---------- Data supplied ----------
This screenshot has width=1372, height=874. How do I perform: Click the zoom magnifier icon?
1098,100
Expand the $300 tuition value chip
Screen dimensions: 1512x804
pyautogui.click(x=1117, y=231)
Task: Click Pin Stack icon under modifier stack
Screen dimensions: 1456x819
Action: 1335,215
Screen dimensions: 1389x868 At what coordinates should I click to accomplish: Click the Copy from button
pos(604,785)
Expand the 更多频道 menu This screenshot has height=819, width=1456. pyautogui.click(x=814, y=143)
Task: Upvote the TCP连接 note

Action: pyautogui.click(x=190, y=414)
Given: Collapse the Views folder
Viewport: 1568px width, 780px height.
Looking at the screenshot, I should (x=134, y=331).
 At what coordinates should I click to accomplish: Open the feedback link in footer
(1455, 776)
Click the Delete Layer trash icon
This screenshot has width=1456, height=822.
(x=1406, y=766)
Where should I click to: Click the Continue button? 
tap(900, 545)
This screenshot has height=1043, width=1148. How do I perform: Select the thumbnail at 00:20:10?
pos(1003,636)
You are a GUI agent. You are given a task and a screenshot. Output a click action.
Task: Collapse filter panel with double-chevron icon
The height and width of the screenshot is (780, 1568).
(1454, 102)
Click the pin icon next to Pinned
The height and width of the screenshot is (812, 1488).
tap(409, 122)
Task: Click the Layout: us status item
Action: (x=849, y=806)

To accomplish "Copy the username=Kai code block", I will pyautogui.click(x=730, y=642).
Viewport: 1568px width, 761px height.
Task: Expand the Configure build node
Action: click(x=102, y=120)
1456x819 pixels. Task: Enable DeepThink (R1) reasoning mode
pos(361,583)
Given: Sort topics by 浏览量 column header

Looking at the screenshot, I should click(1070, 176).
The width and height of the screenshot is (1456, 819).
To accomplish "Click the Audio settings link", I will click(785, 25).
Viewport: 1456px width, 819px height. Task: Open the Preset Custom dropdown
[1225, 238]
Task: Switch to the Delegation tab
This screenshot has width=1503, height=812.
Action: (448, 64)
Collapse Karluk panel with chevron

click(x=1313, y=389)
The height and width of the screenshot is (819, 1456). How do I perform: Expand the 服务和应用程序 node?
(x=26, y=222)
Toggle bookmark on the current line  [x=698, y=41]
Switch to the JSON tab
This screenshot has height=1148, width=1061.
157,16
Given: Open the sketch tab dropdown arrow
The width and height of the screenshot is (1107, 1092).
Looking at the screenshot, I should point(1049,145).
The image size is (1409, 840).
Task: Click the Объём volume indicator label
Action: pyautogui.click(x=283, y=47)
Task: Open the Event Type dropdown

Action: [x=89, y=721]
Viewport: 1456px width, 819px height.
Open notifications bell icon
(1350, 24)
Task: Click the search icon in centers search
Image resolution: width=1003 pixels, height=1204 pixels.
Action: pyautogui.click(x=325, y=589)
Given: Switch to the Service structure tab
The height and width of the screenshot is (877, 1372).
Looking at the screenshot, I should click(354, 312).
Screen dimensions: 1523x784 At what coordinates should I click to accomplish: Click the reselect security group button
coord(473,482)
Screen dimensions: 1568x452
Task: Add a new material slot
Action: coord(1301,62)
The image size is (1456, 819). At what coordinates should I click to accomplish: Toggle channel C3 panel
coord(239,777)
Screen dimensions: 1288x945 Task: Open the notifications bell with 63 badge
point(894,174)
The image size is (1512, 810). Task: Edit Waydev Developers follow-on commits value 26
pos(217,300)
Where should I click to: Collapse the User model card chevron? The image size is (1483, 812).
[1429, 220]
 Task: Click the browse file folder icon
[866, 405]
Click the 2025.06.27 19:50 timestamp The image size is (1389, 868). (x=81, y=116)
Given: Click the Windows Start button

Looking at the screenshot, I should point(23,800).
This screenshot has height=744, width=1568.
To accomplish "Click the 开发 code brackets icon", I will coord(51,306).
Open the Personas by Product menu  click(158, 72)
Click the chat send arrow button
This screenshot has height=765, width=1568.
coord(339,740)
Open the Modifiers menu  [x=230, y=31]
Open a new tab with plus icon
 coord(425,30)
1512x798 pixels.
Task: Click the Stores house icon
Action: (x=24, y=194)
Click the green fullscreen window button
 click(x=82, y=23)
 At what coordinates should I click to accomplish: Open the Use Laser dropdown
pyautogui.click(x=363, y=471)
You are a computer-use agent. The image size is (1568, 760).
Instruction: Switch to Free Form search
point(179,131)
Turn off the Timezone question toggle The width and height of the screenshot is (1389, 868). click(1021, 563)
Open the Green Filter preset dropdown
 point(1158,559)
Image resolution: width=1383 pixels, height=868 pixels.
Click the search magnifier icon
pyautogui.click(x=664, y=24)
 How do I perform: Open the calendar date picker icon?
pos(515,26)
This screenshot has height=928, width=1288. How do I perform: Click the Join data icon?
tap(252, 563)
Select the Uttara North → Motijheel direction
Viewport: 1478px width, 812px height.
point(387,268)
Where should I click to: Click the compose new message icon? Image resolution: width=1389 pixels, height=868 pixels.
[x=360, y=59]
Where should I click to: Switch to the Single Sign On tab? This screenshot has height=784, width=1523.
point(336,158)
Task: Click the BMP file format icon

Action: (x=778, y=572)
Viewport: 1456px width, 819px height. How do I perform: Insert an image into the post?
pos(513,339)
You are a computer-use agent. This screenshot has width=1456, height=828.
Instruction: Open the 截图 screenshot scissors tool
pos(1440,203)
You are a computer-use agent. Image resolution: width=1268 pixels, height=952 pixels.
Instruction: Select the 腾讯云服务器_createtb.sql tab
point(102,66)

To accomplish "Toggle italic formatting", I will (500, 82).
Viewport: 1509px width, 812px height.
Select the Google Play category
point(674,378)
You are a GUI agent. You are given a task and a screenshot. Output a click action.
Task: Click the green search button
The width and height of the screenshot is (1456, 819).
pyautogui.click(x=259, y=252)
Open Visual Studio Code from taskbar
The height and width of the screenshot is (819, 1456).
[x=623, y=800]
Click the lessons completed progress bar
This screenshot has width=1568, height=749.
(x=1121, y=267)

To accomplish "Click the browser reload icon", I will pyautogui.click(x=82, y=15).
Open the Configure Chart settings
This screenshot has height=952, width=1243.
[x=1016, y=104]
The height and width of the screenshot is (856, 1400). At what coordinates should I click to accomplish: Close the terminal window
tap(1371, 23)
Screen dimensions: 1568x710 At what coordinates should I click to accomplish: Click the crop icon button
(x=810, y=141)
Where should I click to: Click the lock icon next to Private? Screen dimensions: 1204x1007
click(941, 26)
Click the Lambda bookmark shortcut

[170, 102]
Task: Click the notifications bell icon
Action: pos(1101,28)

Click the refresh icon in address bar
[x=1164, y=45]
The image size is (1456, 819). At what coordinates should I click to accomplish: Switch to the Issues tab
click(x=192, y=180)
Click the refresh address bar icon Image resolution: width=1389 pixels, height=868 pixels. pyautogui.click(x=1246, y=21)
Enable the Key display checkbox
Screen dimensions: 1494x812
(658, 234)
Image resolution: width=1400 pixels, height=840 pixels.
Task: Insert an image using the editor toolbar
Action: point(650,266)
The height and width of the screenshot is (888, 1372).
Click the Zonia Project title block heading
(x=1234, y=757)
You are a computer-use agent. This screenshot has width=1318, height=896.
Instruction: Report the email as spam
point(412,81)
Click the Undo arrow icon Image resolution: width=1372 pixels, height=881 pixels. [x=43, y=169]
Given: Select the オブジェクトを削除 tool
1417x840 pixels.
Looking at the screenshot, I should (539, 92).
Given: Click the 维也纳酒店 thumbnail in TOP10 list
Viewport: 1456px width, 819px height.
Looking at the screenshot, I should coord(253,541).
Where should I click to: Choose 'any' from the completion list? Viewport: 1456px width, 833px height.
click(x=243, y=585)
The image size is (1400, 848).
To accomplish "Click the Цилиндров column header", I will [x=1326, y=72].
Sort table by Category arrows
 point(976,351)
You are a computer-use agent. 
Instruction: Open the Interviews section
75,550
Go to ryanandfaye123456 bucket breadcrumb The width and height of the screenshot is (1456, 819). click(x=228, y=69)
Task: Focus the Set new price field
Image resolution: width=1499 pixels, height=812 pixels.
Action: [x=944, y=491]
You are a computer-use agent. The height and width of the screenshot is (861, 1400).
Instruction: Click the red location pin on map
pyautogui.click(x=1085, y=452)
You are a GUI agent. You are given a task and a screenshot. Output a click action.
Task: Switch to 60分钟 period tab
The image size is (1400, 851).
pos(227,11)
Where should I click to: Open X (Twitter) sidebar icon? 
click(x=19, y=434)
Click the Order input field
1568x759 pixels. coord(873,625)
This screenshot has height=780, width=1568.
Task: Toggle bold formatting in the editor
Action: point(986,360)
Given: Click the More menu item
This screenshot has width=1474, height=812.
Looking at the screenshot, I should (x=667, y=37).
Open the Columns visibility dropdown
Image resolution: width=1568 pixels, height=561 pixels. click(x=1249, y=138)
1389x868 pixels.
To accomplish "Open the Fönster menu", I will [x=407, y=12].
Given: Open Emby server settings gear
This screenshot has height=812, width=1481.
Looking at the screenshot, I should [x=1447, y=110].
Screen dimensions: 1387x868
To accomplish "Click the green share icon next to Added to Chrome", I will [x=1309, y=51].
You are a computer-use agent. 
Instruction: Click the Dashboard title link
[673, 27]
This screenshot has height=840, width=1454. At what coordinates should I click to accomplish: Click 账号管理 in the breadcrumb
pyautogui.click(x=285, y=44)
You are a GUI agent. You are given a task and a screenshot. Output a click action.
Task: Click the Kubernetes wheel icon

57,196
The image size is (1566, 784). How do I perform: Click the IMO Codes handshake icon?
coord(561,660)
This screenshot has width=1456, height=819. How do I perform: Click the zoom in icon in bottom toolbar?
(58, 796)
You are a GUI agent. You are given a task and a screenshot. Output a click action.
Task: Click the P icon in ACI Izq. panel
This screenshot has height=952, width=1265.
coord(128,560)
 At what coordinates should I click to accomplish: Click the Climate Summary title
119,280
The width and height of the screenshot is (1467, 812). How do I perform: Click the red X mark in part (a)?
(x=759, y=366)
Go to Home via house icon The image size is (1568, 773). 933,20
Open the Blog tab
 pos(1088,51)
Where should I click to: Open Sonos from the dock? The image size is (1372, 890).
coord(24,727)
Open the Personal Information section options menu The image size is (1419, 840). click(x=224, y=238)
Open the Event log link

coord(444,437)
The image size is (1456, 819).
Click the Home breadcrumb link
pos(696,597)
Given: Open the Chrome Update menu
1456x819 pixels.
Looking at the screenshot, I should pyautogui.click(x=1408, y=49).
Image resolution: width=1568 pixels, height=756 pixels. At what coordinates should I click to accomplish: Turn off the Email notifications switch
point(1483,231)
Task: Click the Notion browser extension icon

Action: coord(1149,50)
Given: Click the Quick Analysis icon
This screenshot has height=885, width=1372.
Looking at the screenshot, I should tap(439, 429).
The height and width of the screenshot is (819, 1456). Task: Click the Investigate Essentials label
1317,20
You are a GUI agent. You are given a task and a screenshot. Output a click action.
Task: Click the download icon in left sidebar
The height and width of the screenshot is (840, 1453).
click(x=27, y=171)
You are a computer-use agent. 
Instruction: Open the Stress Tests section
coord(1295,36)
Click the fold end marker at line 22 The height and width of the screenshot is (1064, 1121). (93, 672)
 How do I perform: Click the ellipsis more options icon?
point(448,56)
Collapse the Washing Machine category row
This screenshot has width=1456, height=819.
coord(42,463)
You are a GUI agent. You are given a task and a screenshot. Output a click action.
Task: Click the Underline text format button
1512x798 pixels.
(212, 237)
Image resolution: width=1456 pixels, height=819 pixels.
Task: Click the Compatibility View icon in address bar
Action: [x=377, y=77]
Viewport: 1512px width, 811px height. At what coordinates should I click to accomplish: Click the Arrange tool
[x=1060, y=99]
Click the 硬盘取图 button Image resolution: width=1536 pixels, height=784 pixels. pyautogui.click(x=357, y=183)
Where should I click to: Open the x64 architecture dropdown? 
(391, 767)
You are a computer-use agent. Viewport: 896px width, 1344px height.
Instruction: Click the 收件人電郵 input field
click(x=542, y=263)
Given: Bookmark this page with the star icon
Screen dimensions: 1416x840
----------
* Your objective *
Find the word "settings" in the data and show each line that holds it.

* Expected answer *
To accomplish "Click the Audio settings link", I will click(785, 25).
Open the Configure Chart settings
Given: Open Emby server settings gear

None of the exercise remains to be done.